“本來信佛就是求個心安,自然越神奇越好。”
“你說的沒錯……”
“幾日不見,棲霞縣主依然英姿颯爽,是訂不了親事,乾脆破罐子破摔,改為憐香惜玉?”
臨鶴從側面的林子鑽出,見楚媏騎著馬湊在馬邊上說話,眼梢一挑。
聽這聲音,楚媏就知道是誰,哼了聲:“不必你操心。”
若不是阮沁陽,楚媏根本不想待在有臨鶴的地方,誰不好長相出眾的人,她家與臨家正好兩家相熟,她以前便想著跟臨鶴做朋友,然而就發現他對她沒什麼好語氣。
要是他對所有人這樣那就是他性格這般,但偏偏她見著,他對那些長相貌美的人,語氣溫柔,完全跟對她不是一個樣。
說來說去,不就是嫌她長得只算清秀。
“沁陽,外頭這位是臨家的公子。”
楚媏說完,見阮沁陽掀簾,臨鶴的神情果真柔下來了,憋不住冷哼了聲。
楚媏一直跟她說臨鶴,阮沁陽是好奇臨鶴長相的,性子什麼的,對她來說不是什麼大問題,總能有辦法教人潛移默化的改,就是改不了人長得足夠好,多看他的臉幾眼,也能心情舒暢。
所以未來夫婿,她抱著的想法是合眼緣最重要,最好是能一眼讓她驚艷,能叫她產生一輩子跟他過下去的念頭。
臨鶴長得的確不錯,面若敷粉,頭戴銀冠,風姿卓絕 但……楚媏似乎誇張了點。
臨鶴俊美是俊美,也有讓人過目難忘的資本,但不至於到楚媏口中的第一美男。至少鎮江的金珏栩能與他不相上下。

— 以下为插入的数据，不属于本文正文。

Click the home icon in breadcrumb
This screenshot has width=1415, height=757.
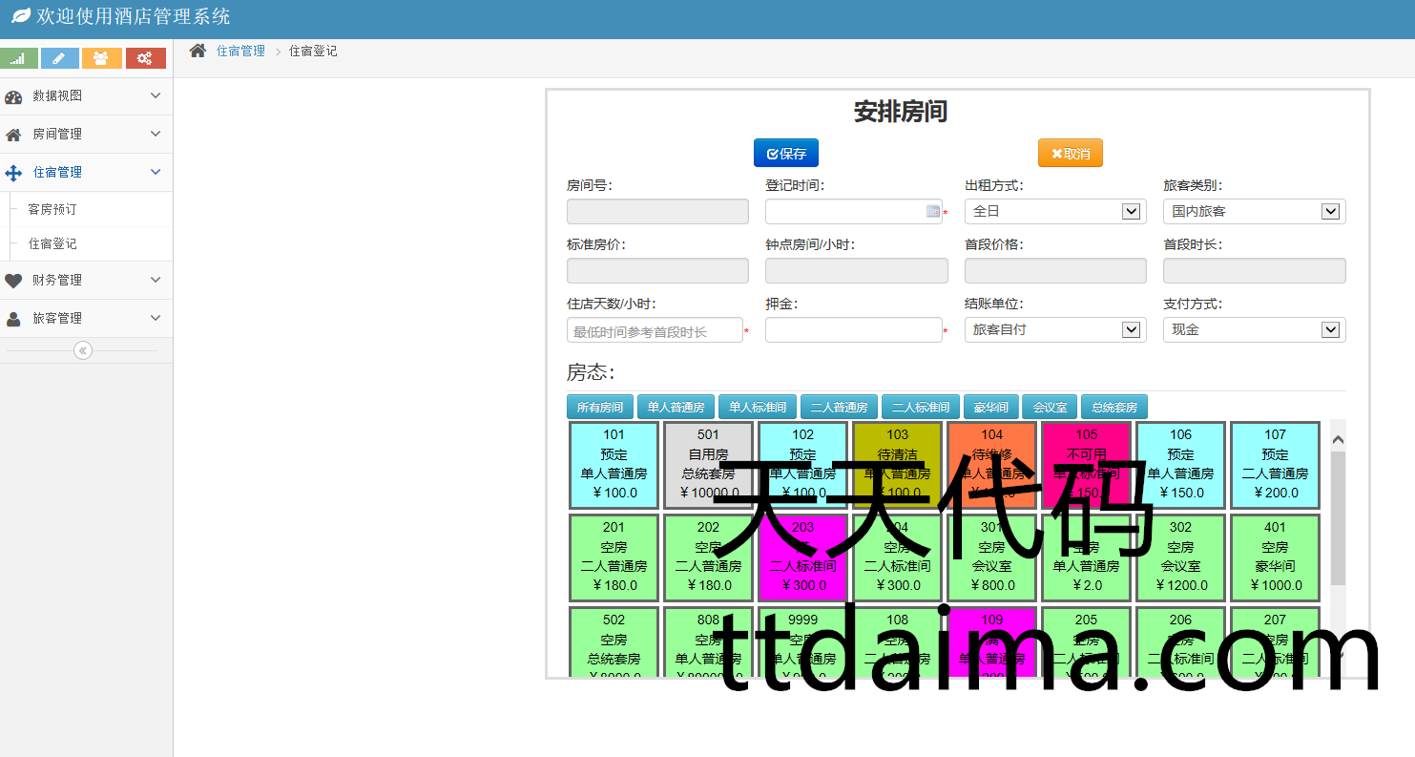[198, 51]
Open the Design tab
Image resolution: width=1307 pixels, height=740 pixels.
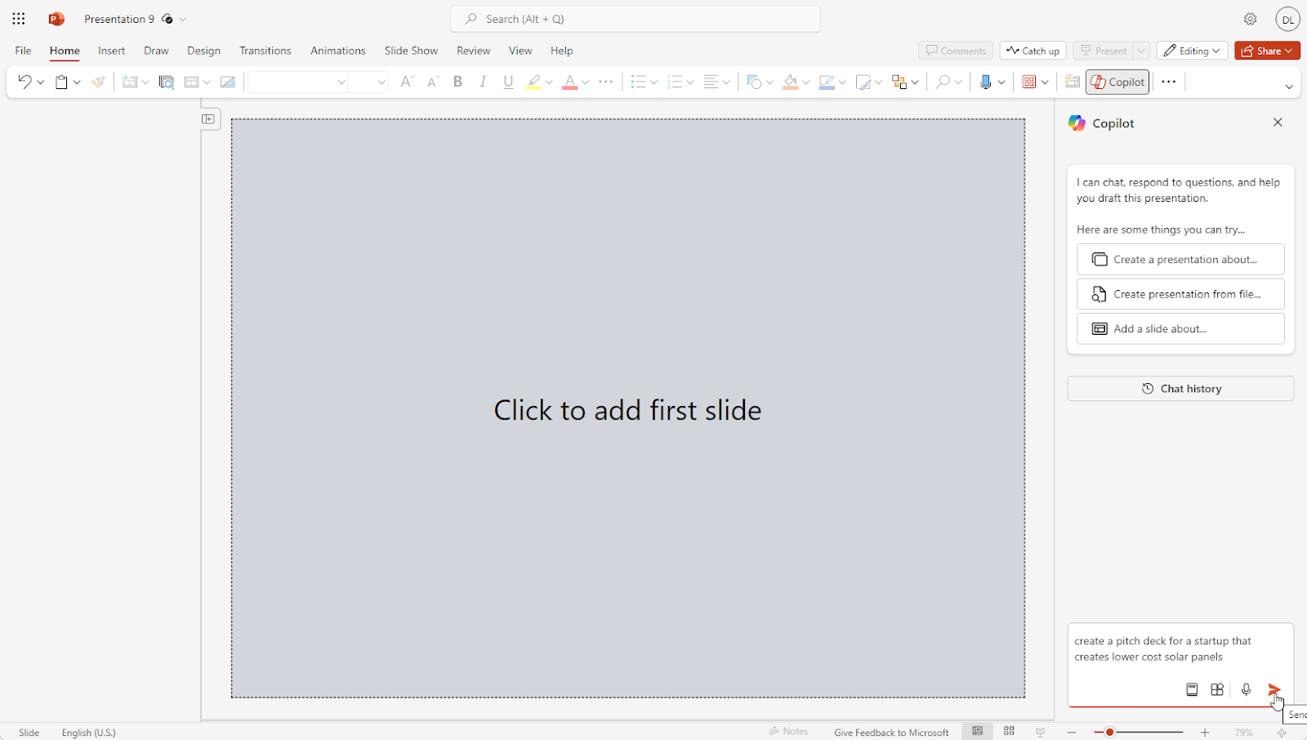[203, 51]
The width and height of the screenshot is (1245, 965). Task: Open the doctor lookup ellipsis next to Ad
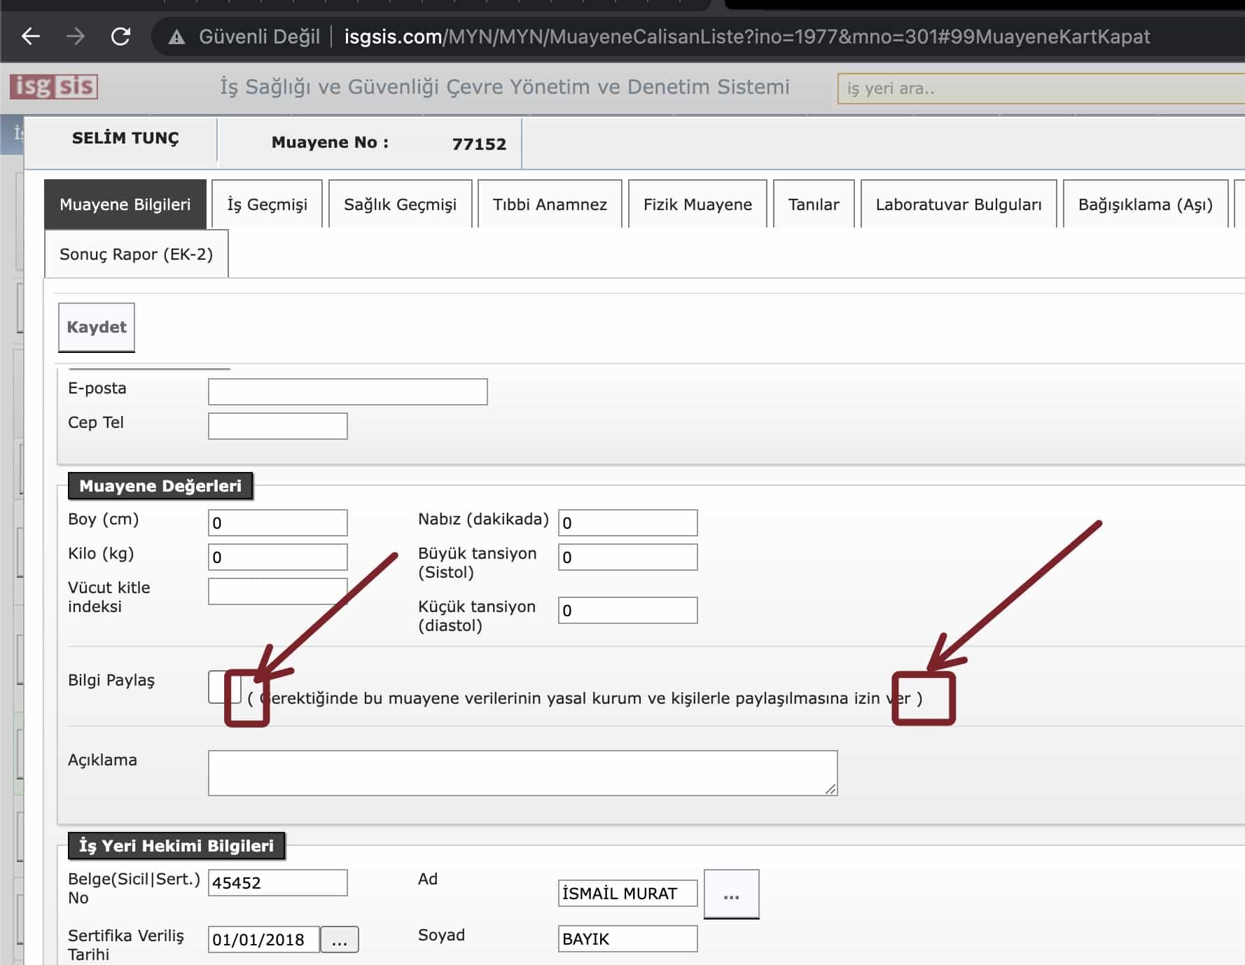(730, 894)
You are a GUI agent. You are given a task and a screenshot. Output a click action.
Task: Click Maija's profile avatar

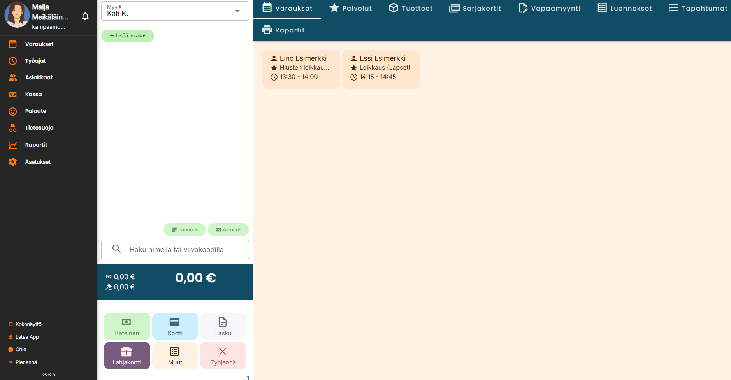click(x=17, y=14)
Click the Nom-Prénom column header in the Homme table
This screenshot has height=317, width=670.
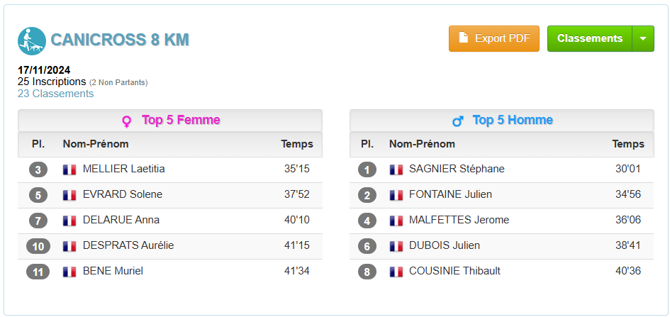[422, 144]
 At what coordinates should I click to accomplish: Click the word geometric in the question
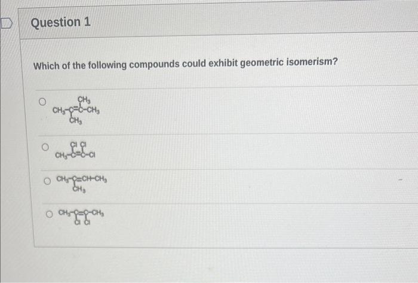(x=262, y=63)
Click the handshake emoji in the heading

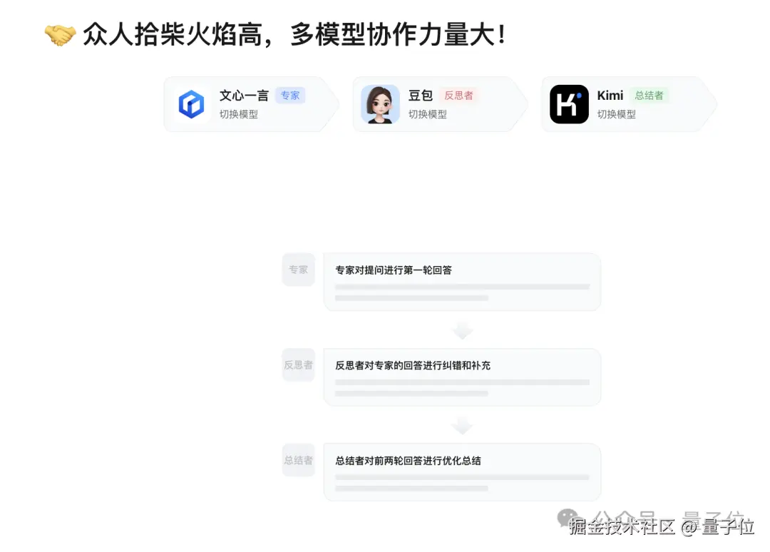[60, 35]
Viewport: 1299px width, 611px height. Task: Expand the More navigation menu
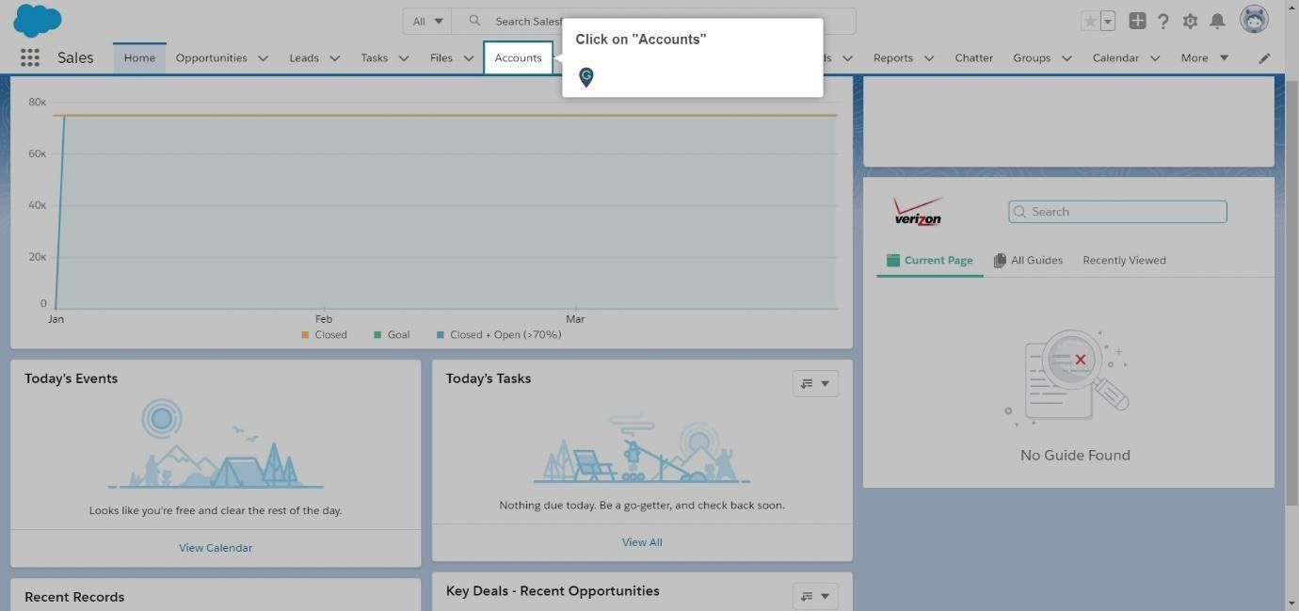1205,57
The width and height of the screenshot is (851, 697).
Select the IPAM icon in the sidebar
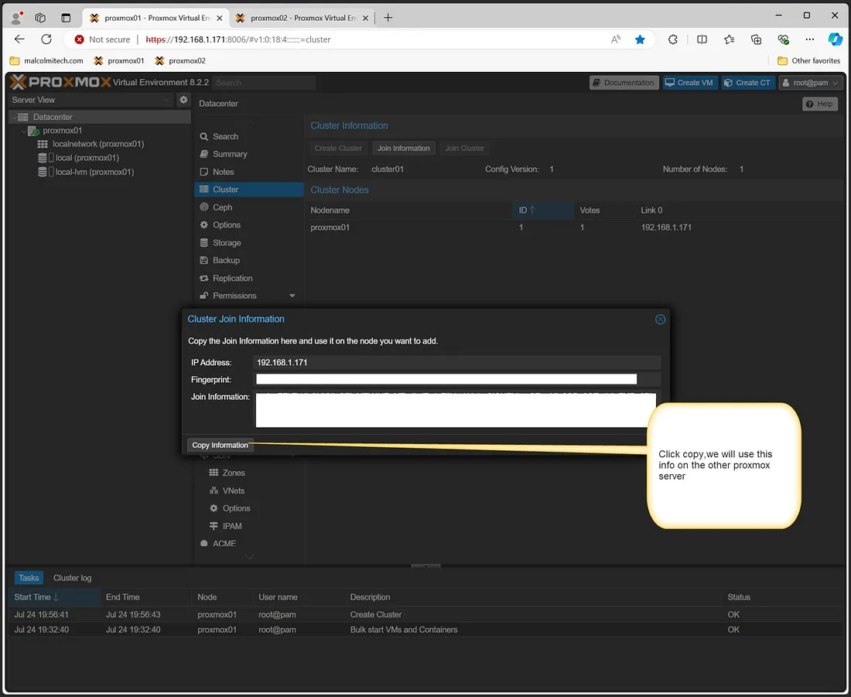tap(215, 525)
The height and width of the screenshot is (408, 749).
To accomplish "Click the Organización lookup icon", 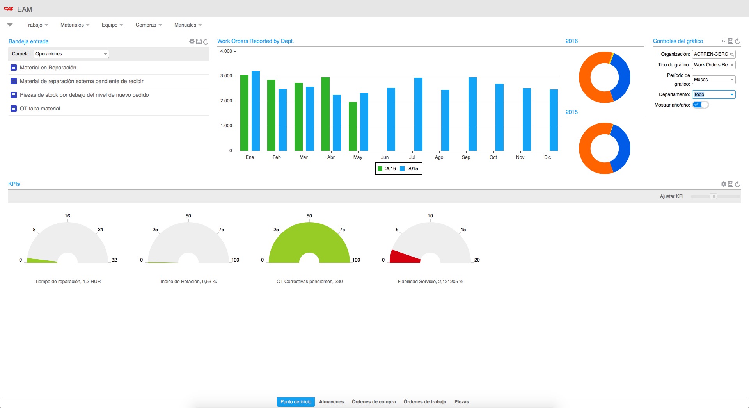I will tap(732, 54).
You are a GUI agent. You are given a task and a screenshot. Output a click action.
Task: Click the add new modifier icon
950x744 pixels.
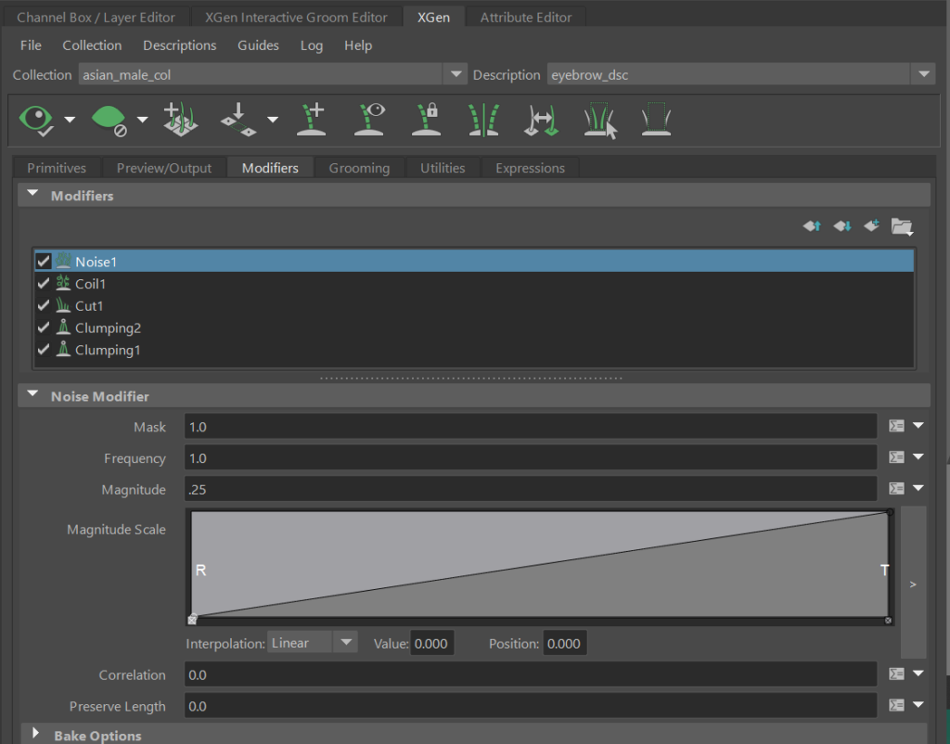871,225
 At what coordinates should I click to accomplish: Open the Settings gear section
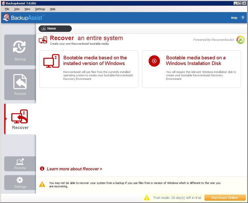20,183
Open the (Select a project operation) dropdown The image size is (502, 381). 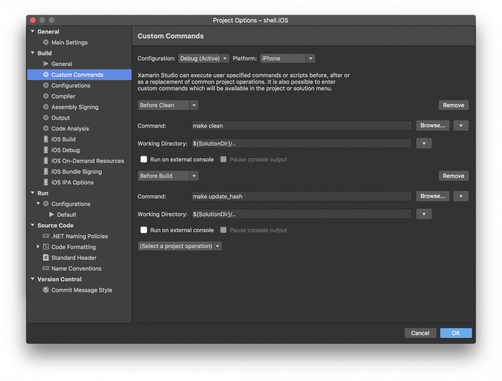[180, 246]
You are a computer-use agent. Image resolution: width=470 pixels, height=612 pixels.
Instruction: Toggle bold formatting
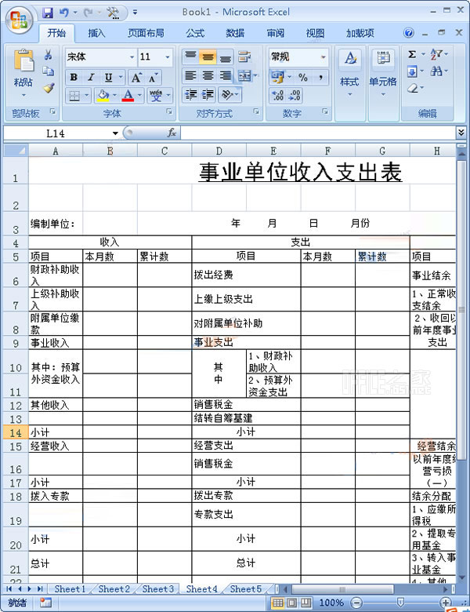coord(74,77)
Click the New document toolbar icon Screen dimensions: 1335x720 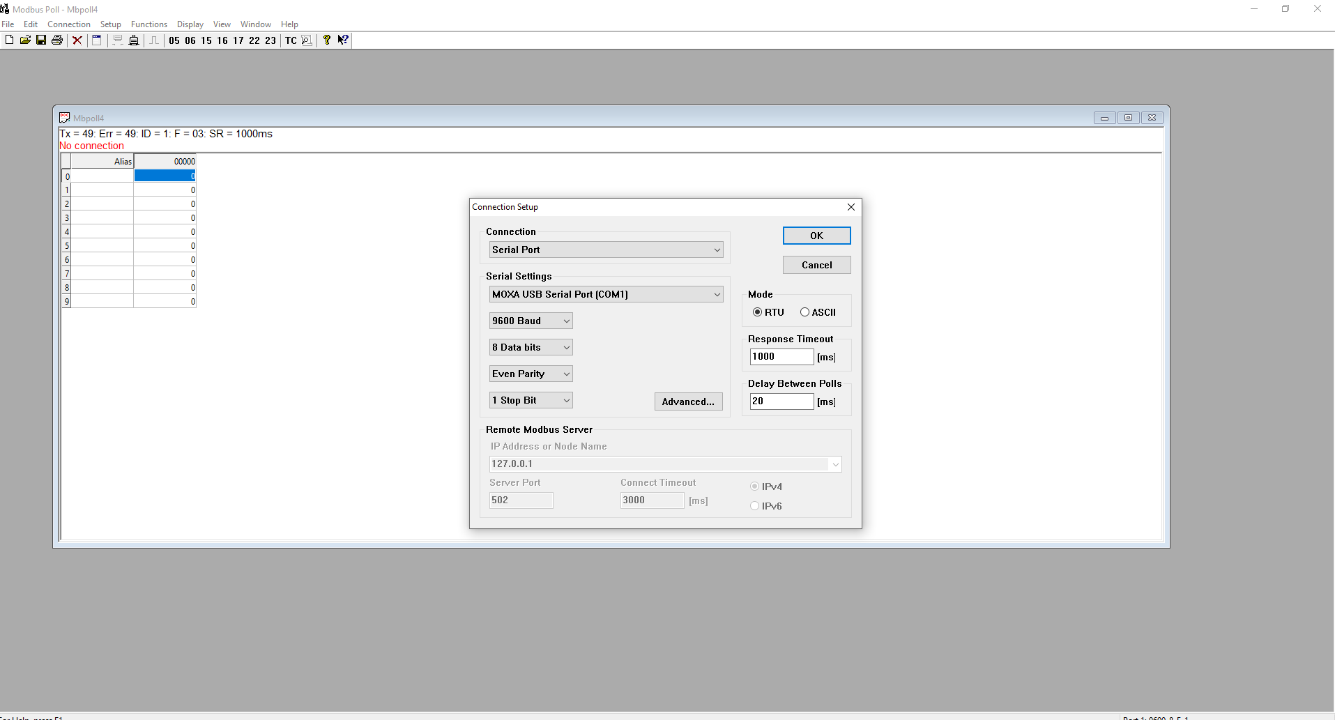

當然也有可能是她見過了金珏栩,對這類型美男有點免疫。
阮沁陽下了車,朝臨鶴微微頷首。
臨鶴原本以為楚媏是跟她那一群跟班在一起,對著阮沁陽,臨鶴溫文爾雅的多,仿佛剛剛毒舌楚媏的不是他,重新介紹了一遍自己:“剛剛出言無狀,還請姑娘不要介意。”
阮沁陽閉唇看向楚媏,意思很明顯,他無狀的不是她,道歉也不該是對她道歉。
楚媏見狀,對阮沁陽的感官又好了不少。
“我跟他經常這般說話,我娘與他娘相熟。”
楚媏朝阮沁陽解釋,餘光瞄見臨鶴欣賞地看著阮沁陽的臉,扯了扯唇,“臨鶴,我們一同上山?”
臨鶴自然點頭同意。
上山阮沁陽跟楚媏都是坐轎子,留臨鶴一人走路,到了佛寺,楚媏看見小沙彌在掃花瓣,這處並未種花,愣了愣看向臨鶴:“雅郡主也在?”
京城除了雅郡主,就沒人走到哪裡花瓣撒到哪裡。
臨鶴點頭,這才想起他下山是為了躲雅郡主,怎麼又跟楚媏她們上來了。
不過……臨鶴看向阮沁陽,恰好和風吹過,蝴蝶展翅竟在了她髮髻上的花上。
山間到了快晌午,都還有淡淡霧氣籠罩。